正直、体力が続かない。もう少しでサラマンドの腸に一発ぶちこめそうだったが、その前に体が壊れそうである。
「冗談じゃねぇ。反則なんて次元じゃねぇぞ」
サラマンドは両手をワナワナとさせながら空中へ向けて力を込めはじめた。体中から赤い魔力が両手に集まっていく。両手から炎が湧きあがった。

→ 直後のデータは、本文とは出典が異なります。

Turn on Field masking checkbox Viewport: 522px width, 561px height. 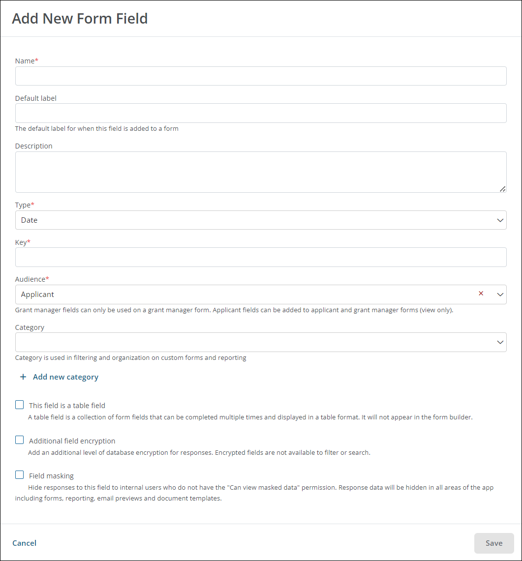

肉弾戦で戦っていたはずなのに、敵がまさか魔法を使い始めたのだ。
「拳同士の殴り合いじゃねぇのかよっ!」
「もう終わりだ。これ以上加速されたら俺様も手に負えねぇ」
「………っ!」
サラマンドはその両手を合わせることで、湧き起った炎を一か所に集めた。するとそこからさらに高火力の炎が湧き上がる。その炎が凝集したかと思うと、それは一つの大剣の形をしていた。
「……ボルカニック・ボルガ?」
「残念、ボルガじゃねぇ……こいつはただの"紅蓮剣"だ。そんじょそこらの炎の剣と一緒にするんじゃねぇぞ。人間程度なら一瞬で消し炭にできるくらいの火力は自負している」
それは、軽く剣閃を振るう度に、ぶわりと炎を舞い上げた。
「避けれるもんなら避けやがれよ。だが後ろの3人が消し炭だ……さぁ、準備はいいか?!」
「くっ……なんて卑怯な……! それでもあなたは精霊ですかっ!」
背後にはちょうどジーナさんがユースティンの頭を膝枕して座っていた。
アンファンさんも横になっている。
「精霊なんて呼称はお前らが勝手に名づけただけにすぎねぇ! 恨むなら"赤毛の呪い"を恨みやがれぇぇえええ!!」
紅蓮剣から炎が湧き立つ。
あれはただの剣じゃなかった。どちらかといえば火炎放射器の類だ。
振るえば高出力の炎が俺たちを襲う。
あと俺に残っている頼みの綱は右腕の"女神の奇跡"だ。
無色の反魔法は精霊の力をも消し去る事ができるだろうか。
「おおぉぉぉらぁぁぁぁぁあああああ!!!!!」
湧き立つ紅蓮の炎。振り下ろされる剣。
その剣から止めどなく溢れ出る火砕流。
そのような炎が、俺たちめがけて襲い掛かった。
「ロストさん、受け止められません! 貴方だけでも逃げて!」
ジーナさんが俺に向かって叫んだ。
"貴方の中に、正義はありますか?"
砂漠の旅の道中、夜の焚火でジーナさんが問いかけた言葉を思い出した。
避ければ俺は生き残れる。だが避けたら後ろの3人が消し炭になる。
こんなとき、正義とはどの選択のことを言うのか。
正義の大魔術師ユースティンはどう考えるか
その答えは決まっている。
俺が全力で受け止めるしかないのだ。死ぬかもしれない。いや、死んでももしかしたら防ぎきれずに後ろの3人にも飛び火し、4人揃って全滅するかもしれない。だけど、俺の中にも正義はあるんだ。
右腕を構える。
土の賢者グノーメ様が造ってくれた"勲章の腕"だ。
俺はそれを、その反魔力のエネルギー弾を紅蓮剣から放たれた火砕流に向かって放つ。……だがそのエネルギー弾も、火砕流の前には飲みこまれた。
「え……?!」
「ハッハハ!! 人間風情が、業火に焼かれて消えろっ!!」
手段はもうなかった。
俺は体を張って、全身でその火砕流を受け止める。
「うぁぁぁぁぁああああああ………!!」
体が焼け爛れる実感はなかった。
ただ自分の感覚が徐々に無くなっていく。
意識が薄れゆく中、俺は彼の赤毛の戦士の後ろ姿が目に浮かんだ。